------ Entries provided

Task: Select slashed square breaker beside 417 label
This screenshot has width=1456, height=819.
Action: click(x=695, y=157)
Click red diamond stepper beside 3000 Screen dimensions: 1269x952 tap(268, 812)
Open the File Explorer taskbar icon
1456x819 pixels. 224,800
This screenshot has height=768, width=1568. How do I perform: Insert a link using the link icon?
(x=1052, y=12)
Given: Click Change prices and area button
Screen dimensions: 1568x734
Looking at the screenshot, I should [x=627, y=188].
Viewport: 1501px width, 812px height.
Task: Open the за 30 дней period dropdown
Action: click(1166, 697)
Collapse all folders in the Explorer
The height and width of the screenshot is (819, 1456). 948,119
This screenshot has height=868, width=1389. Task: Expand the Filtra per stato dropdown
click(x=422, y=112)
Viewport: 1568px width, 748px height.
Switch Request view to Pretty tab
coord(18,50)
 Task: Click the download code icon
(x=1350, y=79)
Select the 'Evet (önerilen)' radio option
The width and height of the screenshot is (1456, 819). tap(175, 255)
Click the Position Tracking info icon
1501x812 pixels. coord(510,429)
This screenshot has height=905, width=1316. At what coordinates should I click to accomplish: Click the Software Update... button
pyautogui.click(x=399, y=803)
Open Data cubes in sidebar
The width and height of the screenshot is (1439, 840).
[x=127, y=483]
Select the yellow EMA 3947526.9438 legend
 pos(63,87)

------------

◆ Your assignment ◆
Copy, exactly as written, the lines above, beginning with the one that contains "Task: Click the download code icon" and ending with the last.

◆ Exercise solution ◆
 Task: Click the download code icon
(x=1350, y=79)
Select the 'Evet (önerilen)' radio option
The width and height of the screenshot is (1456, 819). tap(175, 255)
Click the Position Tracking info icon
1501x812 pixels. coord(510,429)
This screenshot has height=905, width=1316. At what coordinates should I click to accomplish: Click the Software Update... button
pyautogui.click(x=399, y=803)
Open Data cubes in sidebar
The width and height of the screenshot is (1439, 840).
[x=127, y=483]
Select the yellow EMA 3947526.9438 legend
 pos(63,87)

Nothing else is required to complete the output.